Homélie
Prière universelle
Ceux que Tu m'as donnés
(Jn 17/1-11)

Tout au long de notre lecture de Saint Jean, nous revenons souvent sur cette question posée à Jésus par Jean et André lors de leur première rencontre, sur les bords du Jourdain : « Où demeures-tu ?», c’est à dire « D’où viens-tu ? »

Lui n’a jamais cessé de les introduire peu à peu dans son intimité, dans ce secret qu’il voulait leur faire partager, à la fois ce qu’il est pour eux et ce qu’il n’a jamais cessé d’être, le fils bien aimé du Père. Eux n’ont jamais cessé de s’interroger à son sujet, en hésitant à le reconnaître, en butant sur des paroles ou des comportements qu’ils ne comprenaient pas.
Maintenant ils ont la réponse. Ils viennent de lui dire :

« Enfin tu parles clair. Nous voyons maintenant que tu sais tout, pas n’est besoin qu’on t’interroge.
Cette fois nous croyons que tu es sorti de Dieu »
16/30  

Reconnaître Dieu pour ce qu’il est, c’est toujours une tâche qui rencontre en nous bien des obstacles.

Nous le soupçonnons d’être le rival de l’homme, de ne pas vouloir vraiment notre bonheur. Le serpent (cf Genèse 2-3) continue de murmurer à notre oreille : « Dieu vous a menti ». Pour beaucoup cela aboutit à ce que le Père et le Fils soient méconnus, refusés et que Dieu soit finalement exclu en la personne du témoin, le Christ. L’heure vient où la vérité sur Dieu est rétablie par le Christ. La glorification de Dieu passe par Lui et aussi par nous

« Je trouve ma gloire en eux » (Jn 17/10) dit Jésus en parlant de ses disciples.

Dans ce que nous venons d’entendre, il y a à la fois les mots de Jésus qui dit à son Père combien il l’aime, et ce qu’il lui dit de nous :

« Ne les abandonne pas. Là où je suis-je veux qu’ils soient eux aussi »
17/24.

Les deux sont indissociables.

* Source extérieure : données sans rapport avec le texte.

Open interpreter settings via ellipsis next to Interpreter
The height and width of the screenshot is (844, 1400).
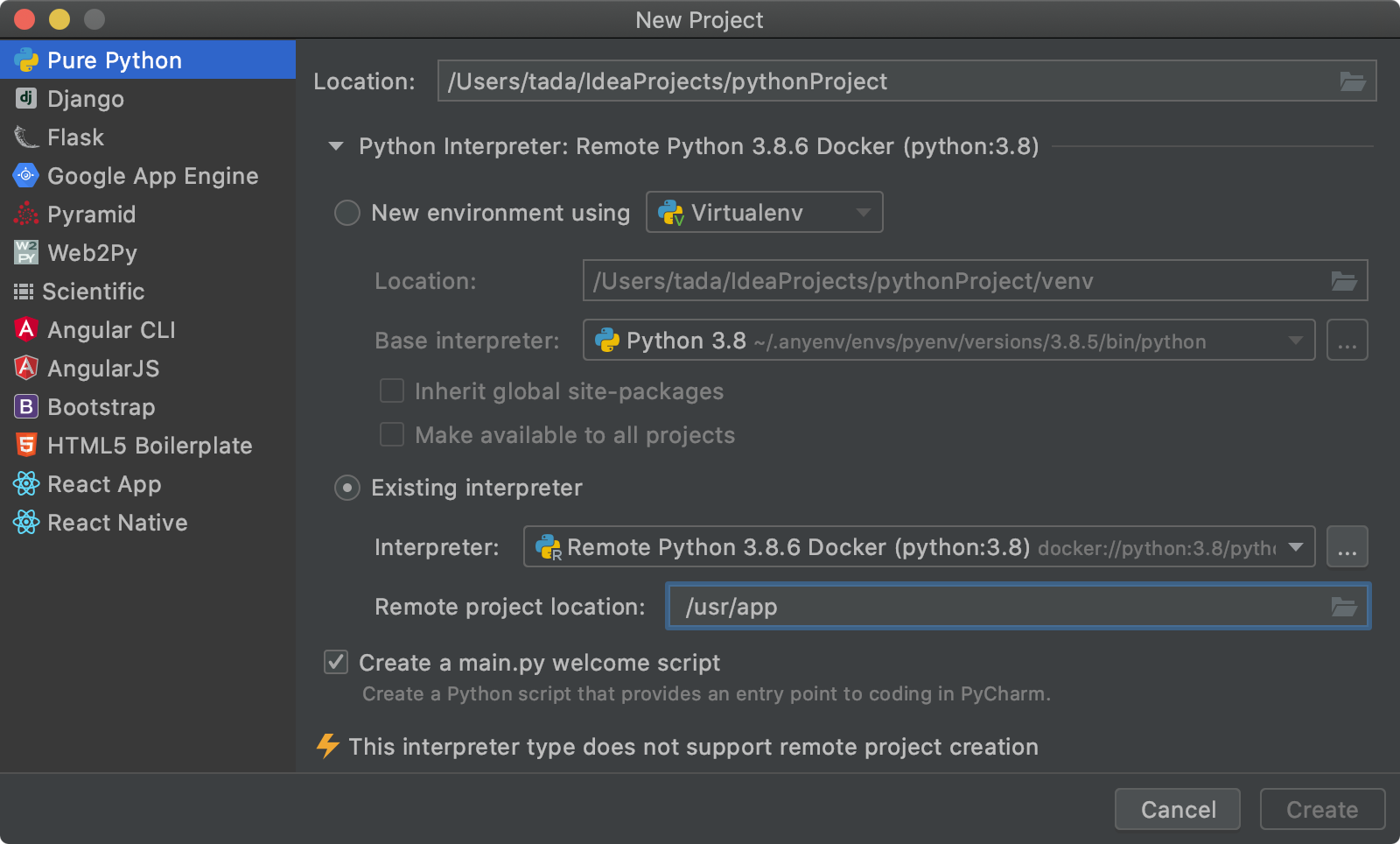pos(1347,547)
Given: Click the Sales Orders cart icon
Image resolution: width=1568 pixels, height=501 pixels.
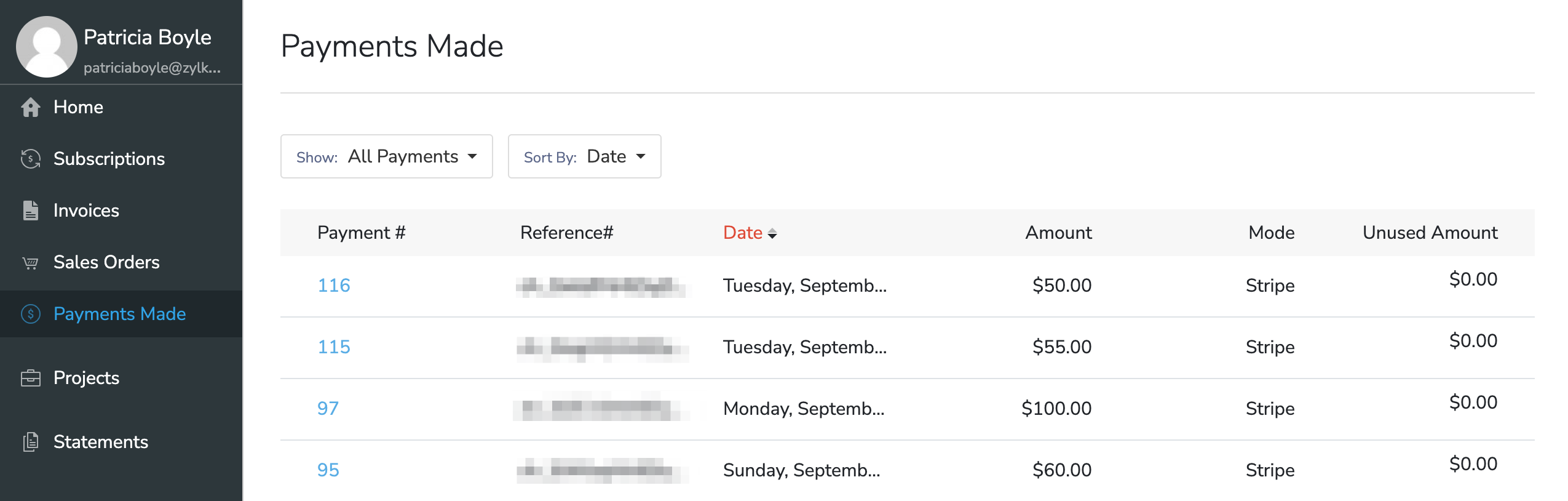Looking at the screenshot, I should (x=30, y=263).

L’expression « ceux que tu m’as donnés » revient sans cesse… une dizaine de fois !      
C’est en nous parlant de Dieu comme d’un Père, en nous le faisant voir comme sortie de soi, mouvement vers l’autre, que Jésus nous dit le secret de Dieu. Il est essentiellement tourné vers l’autre, relation. La paternité chez lui ne s’ajoute pas à la divinité. Il est Dieu dans la relation qui l’unit au Fils.

Quand il dit « Tu es mon Fils bien-aimé », il se dit tout entier.

Mais le lieu où se manifeste cette gloire de Dieu, c’est la croix, celle que nous lui avons dressée, d’où il nous dit qu’il nous a aimés jusqu’au bout. En regardant la croix, nous apprenons que Dieu est don de soi, que sa toute-puissance est celle de l’amour. Dressée à jamais sur le monde, par nous et devant nous, la croix n’est donc pas signe de mort, ni de châtiment ou de revanche, mais d’amour. Telle est la bonne nouvelle qui rejoint chacun de nous, celle de la gloire de Dieu et de la vie pour le monde.